The GOP-controlled Judiciary Committee twice voted along party lines to both strike down a Democratic attempt to delay the hearing indefinitely and to schedule Barrett's confirmation vote for October 22.

If the committee decides to advance her nomination that day, the full Senate could vote as soon as October 26 — eight days before the November 3 election. Senate GOP leaders say they have the votes to confirm.

"There's really no way to gloss over how wrong and base this process is," Leahy said, participating in the hearing remotely for the fourth straight day over health concerns related to the coronavirus.

"The damage inflicted in the wake of this outrageous power grab is going to be considerable, perhaps even irreparable, both to the U.S. Senate and to the federal judiciary," he said. "It doesn't have to be this way. This doesn't have to be the story of Judge Barrett's nomination."

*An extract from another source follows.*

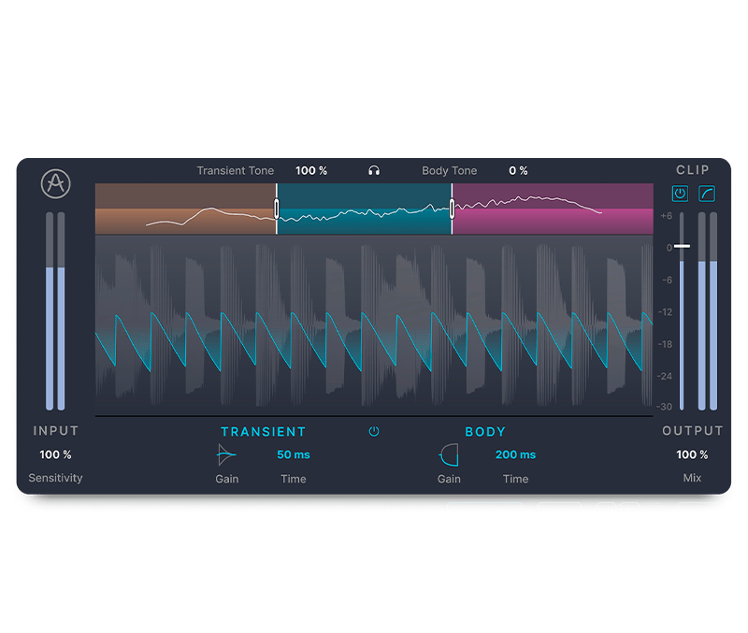This screenshot has width=748, height=633.
Task: Click the left frequency band divider handle
Action: click(277, 209)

Senate Democrats have argued that allowing Barrett to replace the late justice Ruth Bader Ginsburg will whiplash the high court rightward, lead to limits on abortion rights, grant President Donald Trump an ally in any potential disputes over the election, and effectively kill the Affordable Care Act.

Leahy repeatedly questioned Barrett earlier this week on the latter two issues, and he used his comments on Thursday to drive home the point. He argued that previous comments Barrett has made about the Affordable Care Act show that she would not hesitate to strike it down if she had the chance. And he criticized the nominee for refusing to say whether she would recuse herself from any cases involving the presidential election, since Trump has said he expects his nominee to side with him in any such disputes.
"President Trump is always one to say the quiet part out loud — often very loudly," Leahy said. "He's made it impossible for Americans not to question Judge Barrett's impartiality if she has to vote on such a case as a justice."

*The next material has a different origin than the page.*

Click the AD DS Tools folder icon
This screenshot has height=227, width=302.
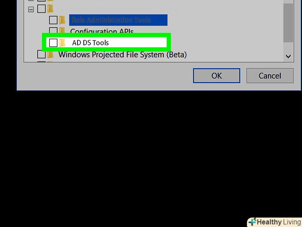click(x=62, y=43)
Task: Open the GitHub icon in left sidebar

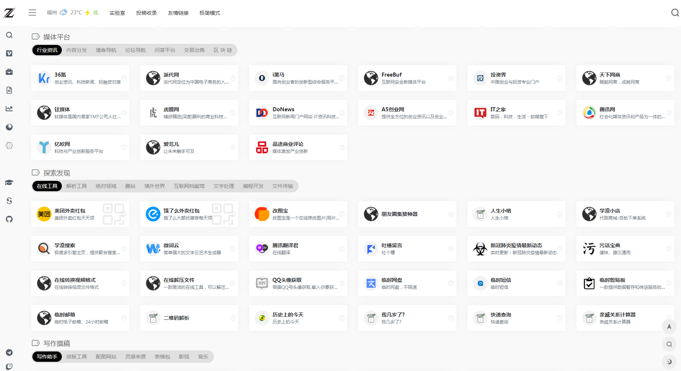Action: pyautogui.click(x=9, y=219)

Yet Leahy reserved his harshest criticisms for his Republican colleagues. He called them out for what he and many other Democrats view as barefaced  hypocrisy in how they have handled Barrett's nomination, noting that the same senators now racing toward confirmation were complicit four years ago in stonewalling president Barack Obama's high court nominee Merrick Garland on the grounds that it was too close to a presidential election.

"Republicans who served on this committee said they would vote for [Garland] until a Republican leader told them to shut up," Leahy said, noting Garland was nominated a full 10 months before the 2016 election. "And that's why Republicans are diminishing the committee — and the Senate — into a mindless rubber stamp now."

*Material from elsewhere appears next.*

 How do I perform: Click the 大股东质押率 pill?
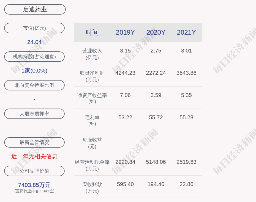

"In their pursuit of raw power, in their drive to deprive millions of Americans of basic health care protections, Republicans are willing to shred every principle this place once stood for," he later said. 

Leahy — who has witnessed 20 Supreme Court nominations during his 46 years on the Judiciary Committee — also took the panel's leadership to task for failing to allow adequate time to vet the nominee.

He pointed to a CNN report from Wednesday night that showed Barrett did not disclose on her Senate paperwork at least seven talks she gave while she was a professor at the University of Notre Dame Law School, including one with the school's anti-abortion group. The revelation came just days after it was reported that she had given two other talks to anti-abortion student groups that she also did not disclose in her paperwork.

Nominees are required to disclose all public talks they have given in their professional careers.

Leahy said he did not believe that Barrett intentionally omitted the talks. But he argued that omissions were the result of a sloppy and incomplete process.

"There is no reason why these deficiencies can't be cured," Leahy said. "There's no reason why this nomination can't be delayed. If President Trump wins reelection in a couple of weeks, we'll then take up Judge Barrett's nomination in January. That process would be legitimate. This one is not."
"I always thought of the Senate as being the conscience of the nation," he later said. "We're in violation of the conscience. I see this for what it is. The American people, I hope, will, too."